### GIVEN TASK
Reproduce all of the data below, changing each "Viewport:" to "Window size:" and leaving everything else untouched.

Start

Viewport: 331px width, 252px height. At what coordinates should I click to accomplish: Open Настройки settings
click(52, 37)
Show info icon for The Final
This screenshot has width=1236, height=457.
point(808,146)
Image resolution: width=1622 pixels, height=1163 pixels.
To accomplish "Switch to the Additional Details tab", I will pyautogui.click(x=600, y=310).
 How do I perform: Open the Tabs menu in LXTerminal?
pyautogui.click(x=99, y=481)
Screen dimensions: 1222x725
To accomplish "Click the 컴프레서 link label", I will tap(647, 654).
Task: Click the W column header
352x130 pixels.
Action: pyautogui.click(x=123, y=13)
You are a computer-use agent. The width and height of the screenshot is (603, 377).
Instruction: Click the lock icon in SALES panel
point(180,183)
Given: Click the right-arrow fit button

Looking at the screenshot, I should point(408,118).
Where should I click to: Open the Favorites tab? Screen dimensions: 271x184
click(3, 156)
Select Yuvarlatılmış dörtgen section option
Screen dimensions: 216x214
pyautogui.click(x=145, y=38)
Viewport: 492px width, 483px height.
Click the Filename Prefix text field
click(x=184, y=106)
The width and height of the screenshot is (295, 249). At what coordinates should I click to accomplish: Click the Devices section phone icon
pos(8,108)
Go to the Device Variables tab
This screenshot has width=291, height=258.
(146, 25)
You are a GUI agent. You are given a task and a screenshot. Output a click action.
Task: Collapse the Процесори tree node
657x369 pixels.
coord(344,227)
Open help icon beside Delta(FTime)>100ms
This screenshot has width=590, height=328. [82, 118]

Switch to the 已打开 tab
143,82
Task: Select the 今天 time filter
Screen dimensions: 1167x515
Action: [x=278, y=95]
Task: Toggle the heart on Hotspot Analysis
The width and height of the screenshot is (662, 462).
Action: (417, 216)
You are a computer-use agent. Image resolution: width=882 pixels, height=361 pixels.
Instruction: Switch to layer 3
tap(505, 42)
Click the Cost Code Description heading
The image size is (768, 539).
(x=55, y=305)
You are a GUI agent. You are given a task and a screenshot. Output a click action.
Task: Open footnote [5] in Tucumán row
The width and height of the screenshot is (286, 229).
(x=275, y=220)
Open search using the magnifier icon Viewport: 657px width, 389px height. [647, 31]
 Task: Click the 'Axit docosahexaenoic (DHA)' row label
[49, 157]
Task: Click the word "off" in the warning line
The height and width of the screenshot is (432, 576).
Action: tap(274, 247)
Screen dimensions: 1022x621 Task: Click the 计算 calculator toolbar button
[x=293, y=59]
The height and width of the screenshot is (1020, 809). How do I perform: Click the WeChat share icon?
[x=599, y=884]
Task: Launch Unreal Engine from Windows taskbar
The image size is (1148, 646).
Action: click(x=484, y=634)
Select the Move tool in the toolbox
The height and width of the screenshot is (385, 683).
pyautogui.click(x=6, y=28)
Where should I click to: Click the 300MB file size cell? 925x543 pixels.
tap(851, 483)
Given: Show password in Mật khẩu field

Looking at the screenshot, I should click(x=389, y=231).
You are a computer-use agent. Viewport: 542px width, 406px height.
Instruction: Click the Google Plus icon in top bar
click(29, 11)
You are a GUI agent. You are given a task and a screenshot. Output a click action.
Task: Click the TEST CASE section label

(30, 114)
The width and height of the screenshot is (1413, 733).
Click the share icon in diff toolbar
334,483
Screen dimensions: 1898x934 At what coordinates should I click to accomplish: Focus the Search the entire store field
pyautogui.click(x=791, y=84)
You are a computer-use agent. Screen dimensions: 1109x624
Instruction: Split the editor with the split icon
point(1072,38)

End

### THE COMPLETED TASK
Window size: 331px width, 252px height. At what coordinates should I click to accomplish: Open Настройки settings
click(52, 37)
Show info icon for The Final
This screenshot has width=1236, height=457.
point(808,146)
Image resolution: width=1622 pixels, height=1163 pixels.
To accomplish "Switch to the Additional Details tab", I will pyautogui.click(x=600, y=310).
 How do I perform: Open the Tabs menu in LXTerminal?
pyautogui.click(x=99, y=481)
Screen dimensions: 1222x725
To accomplish "Click the 컴프레서 link label", I will tap(647, 654).
Task: Click the W column header
352x130 pixels.
Action: pyautogui.click(x=123, y=13)
You are a computer-use agent. The width and height of the screenshot is (603, 377).
Instruction: Click the lock icon in SALES panel
point(180,183)
Given: Click the right-arrow fit button

Looking at the screenshot, I should point(408,118).
Where should I click to: Open the Favorites tab? Screen dimensions: 271x184
click(3, 156)
Select Yuvarlatılmış dörtgen section option
Screen dimensions: 216x214
pyautogui.click(x=145, y=38)
Window size: 492px width, 483px height.
Click the Filename Prefix text field
click(x=184, y=106)
The width and height of the screenshot is (295, 249). At what coordinates should I click to accomplish: Click the Devices section phone icon
pos(8,108)
Go to the Device Variables tab
This screenshot has width=291, height=258.
(146, 25)
You are a GUI agent. You are given a task and a screenshot. Output a click action.
Task: Collapse the Процесори tree node
657x369 pixels.
coord(344,227)
Open help icon beside Delta(FTime)>100ms
This screenshot has width=590, height=328. [82, 118]

Switch to the 已打开 tab
143,82
Task: Select the 今天 time filter
Screen dimensions: 1167x515
Action: [x=278, y=95]
Task: Toggle the heart on Hotspot Analysis
The width and height of the screenshot is (662, 462).
Action: (417, 216)
You are a computer-use agent. Image resolution: width=882 pixels, height=361 pixels.
Instruction: Switch to layer 3
tap(505, 42)
Click the Cost Code Description heading
The image size is (768, 539).
(x=55, y=305)
You are a GUI agent. You are given a task and a screenshot. Output a click action.
Task: Open footnote [5] in Tucumán row
The width and height of the screenshot is (286, 229).
(x=275, y=220)
Open search using the magnifier icon Window size: 657px width, 389px height. [647, 31]
 Task: Click the 'Axit docosahexaenoic (DHA)' row label
[49, 157]
Task: Click the word "off" in the warning line
The height and width of the screenshot is (432, 576).
Action: tap(274, 247)
Screen dimensions: 1022x621 Task: Click the 计算 calculator toolbar button
[x=293, y=59]
The height and width of the screenshot is (1020, 809). How do I perform: Click the WeChat share icon?
[x=599, y=884]
Task: Launch Unreal Engine from Windows taskbar
The image size is (1148, 646).
Action: click(x=484, y=634)
Select the Move tool in the toolbox
The height and width of the screenshot is (385, 683).
pyautogui.click(x=6, y=28)
Where should I click to: Click the 300MB file size cell? 925x543 pixels.
tap(851, 483)
Given: Show password in Mật khẩu field

Looking at the screenshot, I should click(x=389, y=231).
You are a computer-use agent. Window size: 542px width, 406px height.
Instruction: Click the Google Plus icon in top bar
click(29, 11)
You are a GUI agent. You are given a task and a screenshot. Output a click action.
Task: Click the TEST CASE section label

(30, 114)
The width and height of the screenshot is (1413, 733).
Click the share icon in diff toolbar
334,483
Screen dimensions: 1898x934 At what coordinates should I click to accomplish: Focus the Search the entire store field
pyautogui.click(x=791, y=84)
You are a computer-use agent. Screen dimensions: 1109x624
Instruction: Split the editor with the split icon
point(1072,38)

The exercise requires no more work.